§ **TRY IT**: Each line of the data below that carries the word "agent" needs to be copied.

§ **DATA FOR THIS EXERCISE**:
======

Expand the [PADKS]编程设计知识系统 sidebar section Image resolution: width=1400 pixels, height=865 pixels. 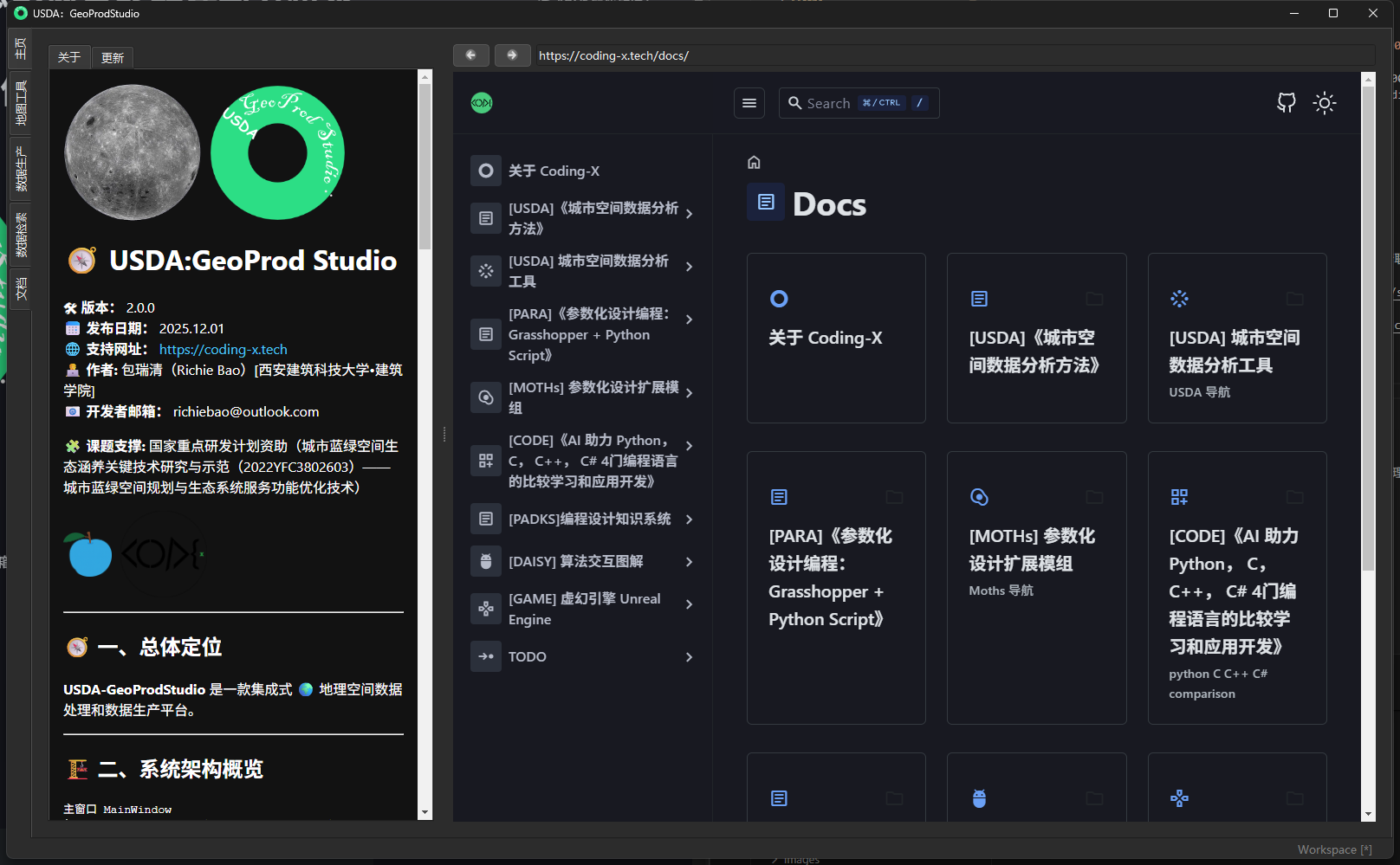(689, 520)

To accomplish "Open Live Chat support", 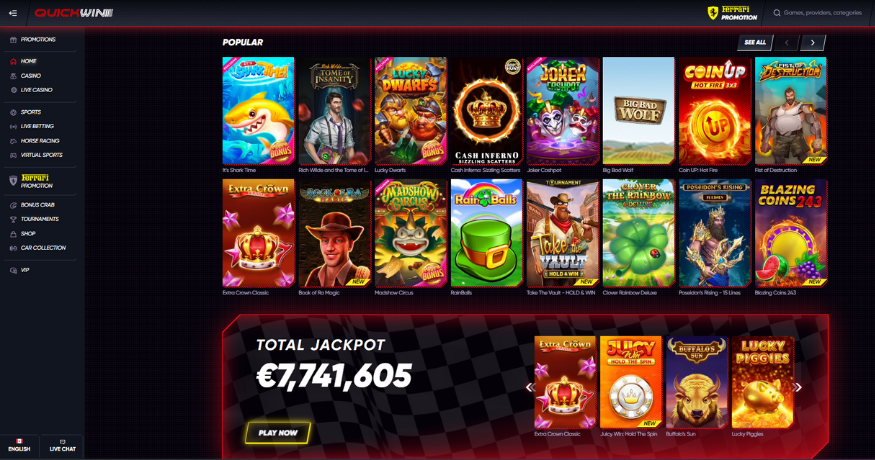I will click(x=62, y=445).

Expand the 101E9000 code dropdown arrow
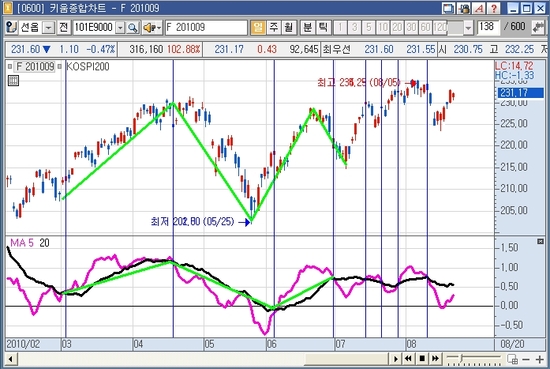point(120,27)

======

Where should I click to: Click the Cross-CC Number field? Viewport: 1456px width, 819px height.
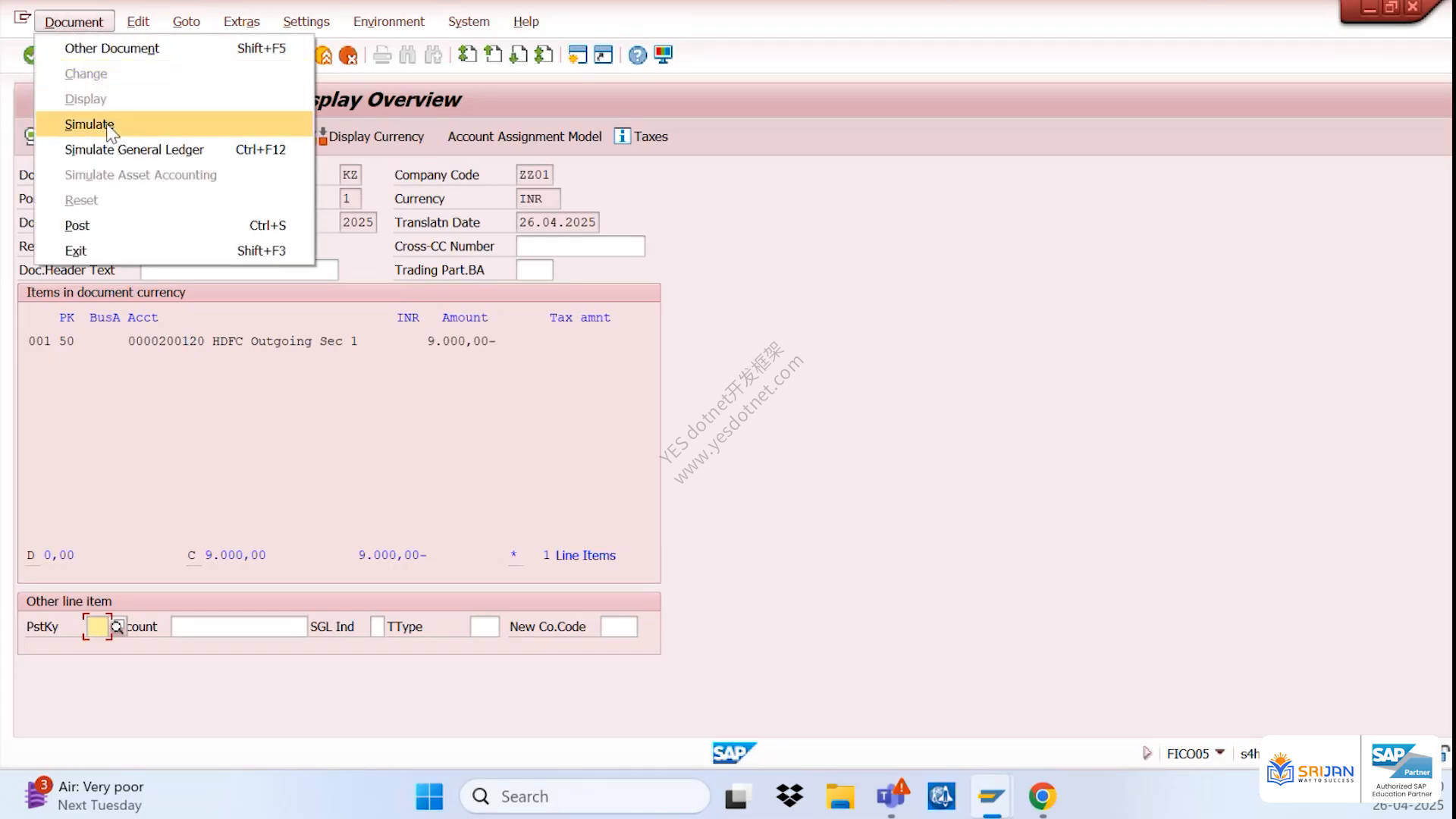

======

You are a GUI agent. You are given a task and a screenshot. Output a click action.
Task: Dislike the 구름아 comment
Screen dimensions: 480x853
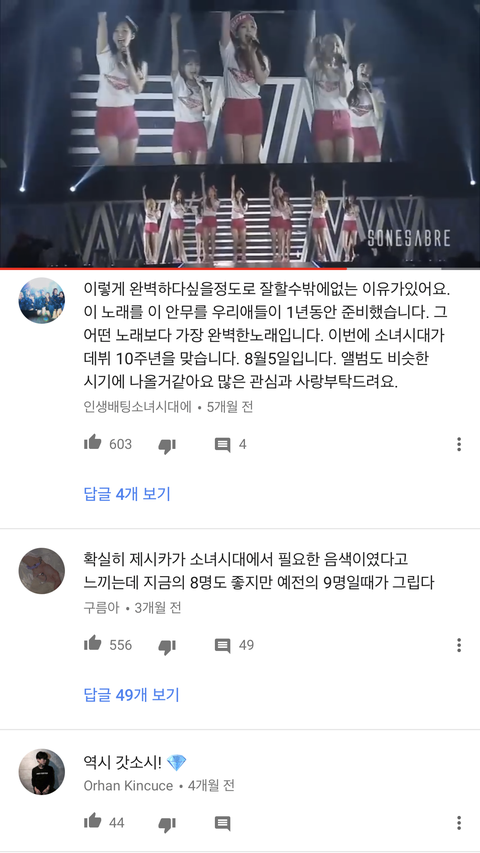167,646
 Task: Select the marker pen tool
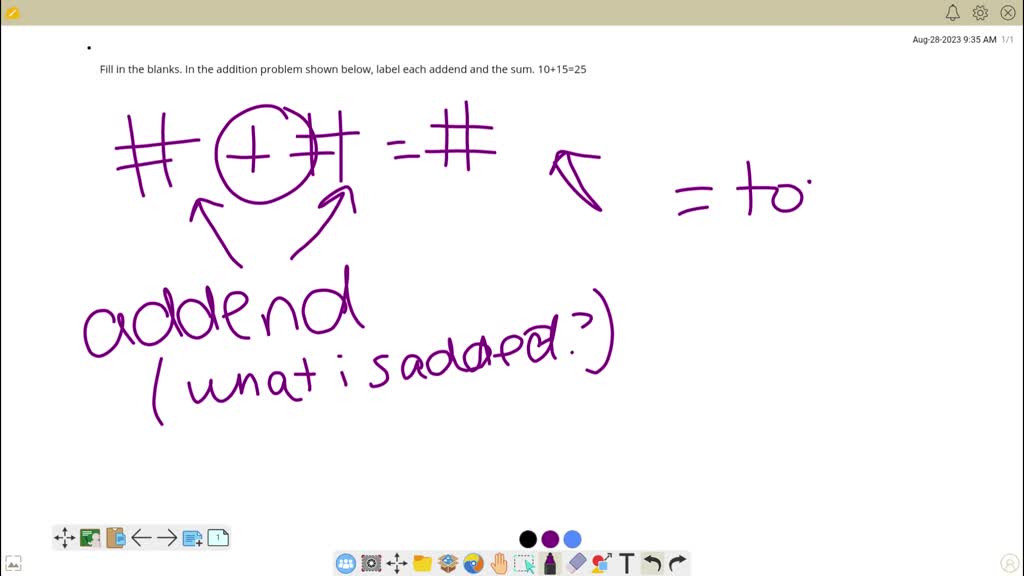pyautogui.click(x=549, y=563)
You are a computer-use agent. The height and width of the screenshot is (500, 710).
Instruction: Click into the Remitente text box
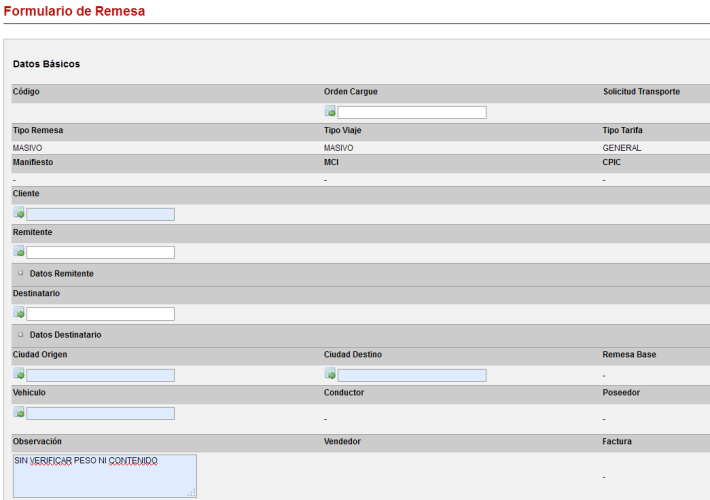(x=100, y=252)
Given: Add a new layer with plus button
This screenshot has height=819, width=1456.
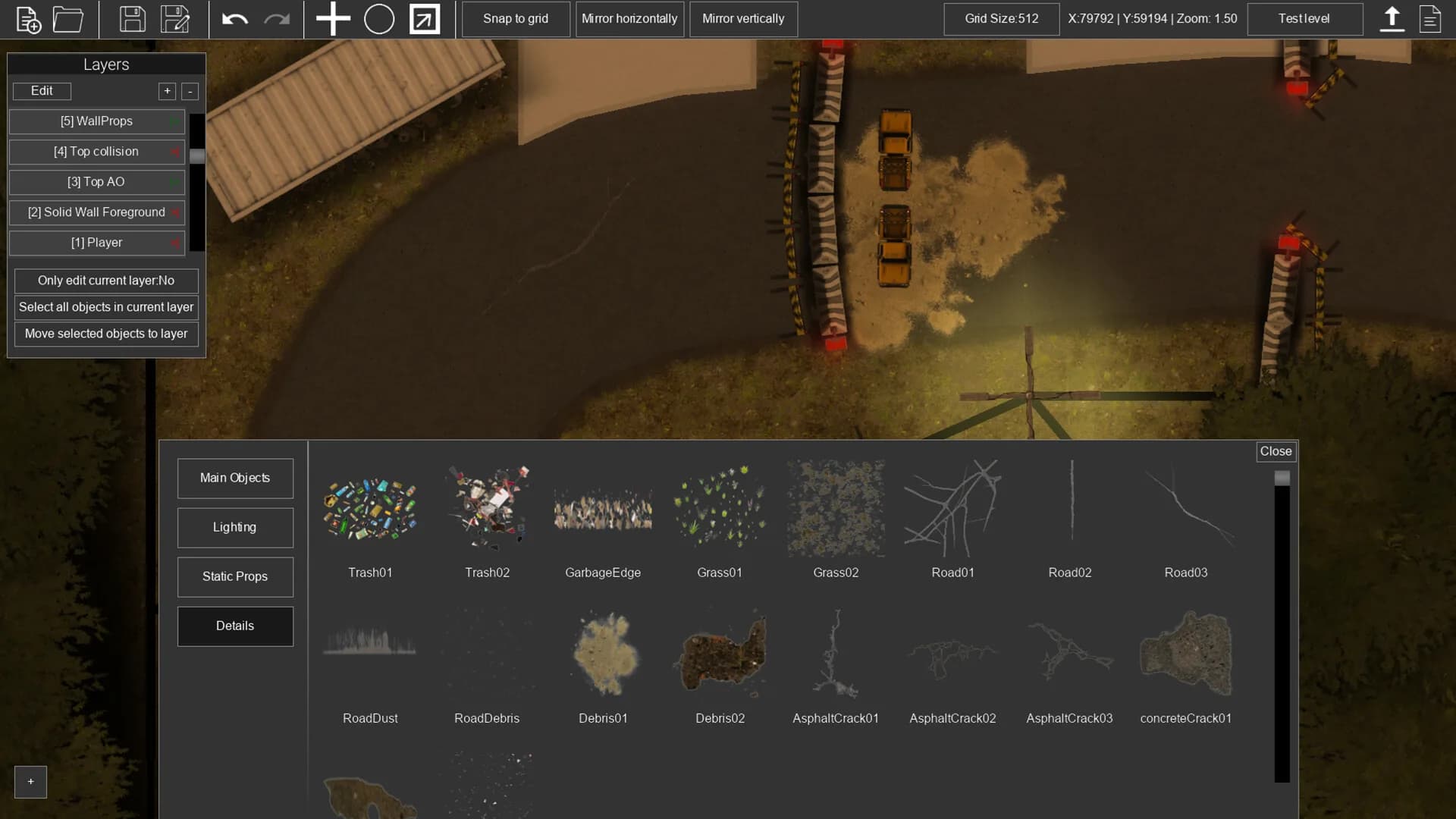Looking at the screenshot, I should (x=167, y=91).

======

§ **RESULT**:
You are a GUI agent. You are given a task and a screenshot. Output a click action.
You are a computer-use agent. The height and width of the screenshot is (500, 710).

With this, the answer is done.